Requirement -
Output exactly the lines from the one holding "The height and width of the screenshot is (896, 1363)." through the final line of the entries.

----

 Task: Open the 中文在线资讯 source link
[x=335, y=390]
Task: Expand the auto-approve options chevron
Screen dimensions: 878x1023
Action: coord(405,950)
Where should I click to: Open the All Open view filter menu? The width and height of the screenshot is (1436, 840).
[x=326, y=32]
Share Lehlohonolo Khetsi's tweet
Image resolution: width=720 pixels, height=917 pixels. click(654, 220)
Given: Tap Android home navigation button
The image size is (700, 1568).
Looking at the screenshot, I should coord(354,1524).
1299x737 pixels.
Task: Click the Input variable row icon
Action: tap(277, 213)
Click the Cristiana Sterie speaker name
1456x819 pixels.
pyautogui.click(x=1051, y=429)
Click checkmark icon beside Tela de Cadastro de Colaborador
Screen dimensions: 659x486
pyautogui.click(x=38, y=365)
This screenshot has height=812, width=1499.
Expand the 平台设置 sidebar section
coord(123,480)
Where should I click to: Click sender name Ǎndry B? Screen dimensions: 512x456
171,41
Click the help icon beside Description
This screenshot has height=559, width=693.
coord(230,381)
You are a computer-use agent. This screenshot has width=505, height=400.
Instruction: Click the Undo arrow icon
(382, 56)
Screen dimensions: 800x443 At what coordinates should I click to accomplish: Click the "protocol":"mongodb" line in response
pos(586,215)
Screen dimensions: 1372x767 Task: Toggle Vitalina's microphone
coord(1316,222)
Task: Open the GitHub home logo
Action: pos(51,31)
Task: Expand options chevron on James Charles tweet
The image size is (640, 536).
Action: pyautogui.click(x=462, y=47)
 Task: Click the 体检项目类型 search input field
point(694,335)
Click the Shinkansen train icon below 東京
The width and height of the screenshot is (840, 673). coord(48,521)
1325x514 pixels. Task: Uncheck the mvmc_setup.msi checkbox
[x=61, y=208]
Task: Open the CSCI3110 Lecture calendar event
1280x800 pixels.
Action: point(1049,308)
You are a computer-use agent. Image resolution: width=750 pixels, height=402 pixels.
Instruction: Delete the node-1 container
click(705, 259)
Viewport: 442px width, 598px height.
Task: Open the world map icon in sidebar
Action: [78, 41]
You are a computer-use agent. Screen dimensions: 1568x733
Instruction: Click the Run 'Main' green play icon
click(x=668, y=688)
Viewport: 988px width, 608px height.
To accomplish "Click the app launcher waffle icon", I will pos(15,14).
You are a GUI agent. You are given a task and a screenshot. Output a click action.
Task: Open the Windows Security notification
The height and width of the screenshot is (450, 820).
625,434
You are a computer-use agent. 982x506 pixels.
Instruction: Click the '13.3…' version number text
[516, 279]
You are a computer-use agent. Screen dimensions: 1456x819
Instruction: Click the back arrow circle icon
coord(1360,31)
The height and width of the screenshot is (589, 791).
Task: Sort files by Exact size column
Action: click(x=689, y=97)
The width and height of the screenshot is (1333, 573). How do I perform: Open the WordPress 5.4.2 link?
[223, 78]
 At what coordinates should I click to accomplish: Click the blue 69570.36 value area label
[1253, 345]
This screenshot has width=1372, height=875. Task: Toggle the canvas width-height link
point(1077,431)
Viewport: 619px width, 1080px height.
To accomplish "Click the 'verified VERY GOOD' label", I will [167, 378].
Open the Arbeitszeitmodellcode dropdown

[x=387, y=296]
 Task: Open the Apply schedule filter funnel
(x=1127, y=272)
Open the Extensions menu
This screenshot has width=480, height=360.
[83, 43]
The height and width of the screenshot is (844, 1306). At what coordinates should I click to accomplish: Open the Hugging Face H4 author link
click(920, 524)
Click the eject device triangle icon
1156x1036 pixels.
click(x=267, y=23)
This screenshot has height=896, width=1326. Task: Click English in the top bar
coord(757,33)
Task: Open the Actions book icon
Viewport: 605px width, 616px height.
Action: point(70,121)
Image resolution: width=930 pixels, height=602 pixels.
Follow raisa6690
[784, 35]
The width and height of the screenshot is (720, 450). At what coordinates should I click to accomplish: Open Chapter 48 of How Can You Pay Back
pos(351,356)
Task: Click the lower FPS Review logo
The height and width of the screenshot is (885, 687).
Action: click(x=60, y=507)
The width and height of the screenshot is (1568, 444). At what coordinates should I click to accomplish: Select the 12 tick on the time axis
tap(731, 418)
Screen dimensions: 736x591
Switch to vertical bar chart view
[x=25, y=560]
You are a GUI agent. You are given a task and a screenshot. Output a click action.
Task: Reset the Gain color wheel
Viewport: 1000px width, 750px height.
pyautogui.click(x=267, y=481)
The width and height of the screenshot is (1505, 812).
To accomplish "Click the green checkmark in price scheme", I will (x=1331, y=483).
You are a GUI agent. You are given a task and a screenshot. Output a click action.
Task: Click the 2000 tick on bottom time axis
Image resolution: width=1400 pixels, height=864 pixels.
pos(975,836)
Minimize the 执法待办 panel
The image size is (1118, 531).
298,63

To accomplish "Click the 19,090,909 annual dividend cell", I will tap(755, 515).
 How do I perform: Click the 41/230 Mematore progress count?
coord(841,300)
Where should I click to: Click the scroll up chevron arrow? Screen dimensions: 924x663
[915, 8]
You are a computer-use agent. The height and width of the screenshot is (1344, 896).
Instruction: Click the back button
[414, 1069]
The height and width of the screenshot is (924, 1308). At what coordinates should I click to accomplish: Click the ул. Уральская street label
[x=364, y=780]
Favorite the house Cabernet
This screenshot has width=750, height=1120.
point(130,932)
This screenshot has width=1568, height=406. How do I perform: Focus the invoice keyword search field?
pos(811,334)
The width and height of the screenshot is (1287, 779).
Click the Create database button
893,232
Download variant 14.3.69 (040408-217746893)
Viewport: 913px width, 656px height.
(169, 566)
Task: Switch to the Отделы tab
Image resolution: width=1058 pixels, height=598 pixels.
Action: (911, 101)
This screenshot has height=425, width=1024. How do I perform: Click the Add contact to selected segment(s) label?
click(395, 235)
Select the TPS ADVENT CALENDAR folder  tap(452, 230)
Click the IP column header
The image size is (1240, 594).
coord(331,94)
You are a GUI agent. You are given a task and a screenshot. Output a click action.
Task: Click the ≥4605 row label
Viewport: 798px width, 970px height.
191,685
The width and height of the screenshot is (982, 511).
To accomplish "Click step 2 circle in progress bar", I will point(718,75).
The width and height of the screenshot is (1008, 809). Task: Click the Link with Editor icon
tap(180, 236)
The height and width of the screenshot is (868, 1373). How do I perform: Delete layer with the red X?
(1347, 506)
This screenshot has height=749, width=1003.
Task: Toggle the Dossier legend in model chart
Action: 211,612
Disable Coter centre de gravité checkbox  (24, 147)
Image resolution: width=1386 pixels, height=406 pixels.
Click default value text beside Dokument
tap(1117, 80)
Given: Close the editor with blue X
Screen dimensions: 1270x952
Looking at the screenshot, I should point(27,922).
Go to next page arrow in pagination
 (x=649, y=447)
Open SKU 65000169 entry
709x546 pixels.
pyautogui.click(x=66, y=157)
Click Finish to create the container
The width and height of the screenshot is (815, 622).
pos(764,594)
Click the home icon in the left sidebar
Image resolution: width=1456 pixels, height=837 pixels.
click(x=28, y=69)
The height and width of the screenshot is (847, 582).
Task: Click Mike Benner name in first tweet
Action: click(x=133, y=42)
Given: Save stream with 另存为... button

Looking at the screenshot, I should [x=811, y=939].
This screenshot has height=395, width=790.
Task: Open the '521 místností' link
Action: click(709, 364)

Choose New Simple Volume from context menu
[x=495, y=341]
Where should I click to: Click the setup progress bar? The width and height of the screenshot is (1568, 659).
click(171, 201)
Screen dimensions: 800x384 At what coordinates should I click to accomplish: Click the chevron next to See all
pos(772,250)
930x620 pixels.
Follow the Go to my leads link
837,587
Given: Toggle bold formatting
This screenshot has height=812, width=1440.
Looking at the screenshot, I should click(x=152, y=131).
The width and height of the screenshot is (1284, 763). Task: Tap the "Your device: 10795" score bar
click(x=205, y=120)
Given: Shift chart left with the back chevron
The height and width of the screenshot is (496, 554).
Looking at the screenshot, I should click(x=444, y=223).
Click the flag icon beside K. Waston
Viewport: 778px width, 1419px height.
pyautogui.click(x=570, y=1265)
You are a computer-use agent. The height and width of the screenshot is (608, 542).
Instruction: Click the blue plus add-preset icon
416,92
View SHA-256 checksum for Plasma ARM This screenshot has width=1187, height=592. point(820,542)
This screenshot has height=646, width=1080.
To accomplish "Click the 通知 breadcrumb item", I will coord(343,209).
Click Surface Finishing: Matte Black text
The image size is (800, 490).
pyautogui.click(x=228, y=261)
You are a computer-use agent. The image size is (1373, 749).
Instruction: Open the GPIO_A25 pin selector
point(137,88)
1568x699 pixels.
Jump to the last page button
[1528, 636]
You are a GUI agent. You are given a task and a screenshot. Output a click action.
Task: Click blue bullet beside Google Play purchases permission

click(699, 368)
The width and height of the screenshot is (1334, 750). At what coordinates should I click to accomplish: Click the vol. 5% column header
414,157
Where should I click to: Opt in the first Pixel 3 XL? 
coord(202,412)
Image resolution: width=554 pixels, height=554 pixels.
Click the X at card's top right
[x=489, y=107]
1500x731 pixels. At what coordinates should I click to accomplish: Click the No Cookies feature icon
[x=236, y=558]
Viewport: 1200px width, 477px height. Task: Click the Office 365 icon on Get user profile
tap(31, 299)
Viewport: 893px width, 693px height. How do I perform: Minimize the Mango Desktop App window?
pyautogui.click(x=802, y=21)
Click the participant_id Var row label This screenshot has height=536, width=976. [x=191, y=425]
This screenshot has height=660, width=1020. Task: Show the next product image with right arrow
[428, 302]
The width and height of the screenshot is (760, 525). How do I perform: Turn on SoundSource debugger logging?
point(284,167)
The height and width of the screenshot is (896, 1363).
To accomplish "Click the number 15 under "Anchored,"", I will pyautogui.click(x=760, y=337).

----

Result of the exercise -
The height and width of the screenshot is (896, 1363).
To accomplish "Click the number 15 under "Anchored,"", I will pyautogui.click(x=760, y=337).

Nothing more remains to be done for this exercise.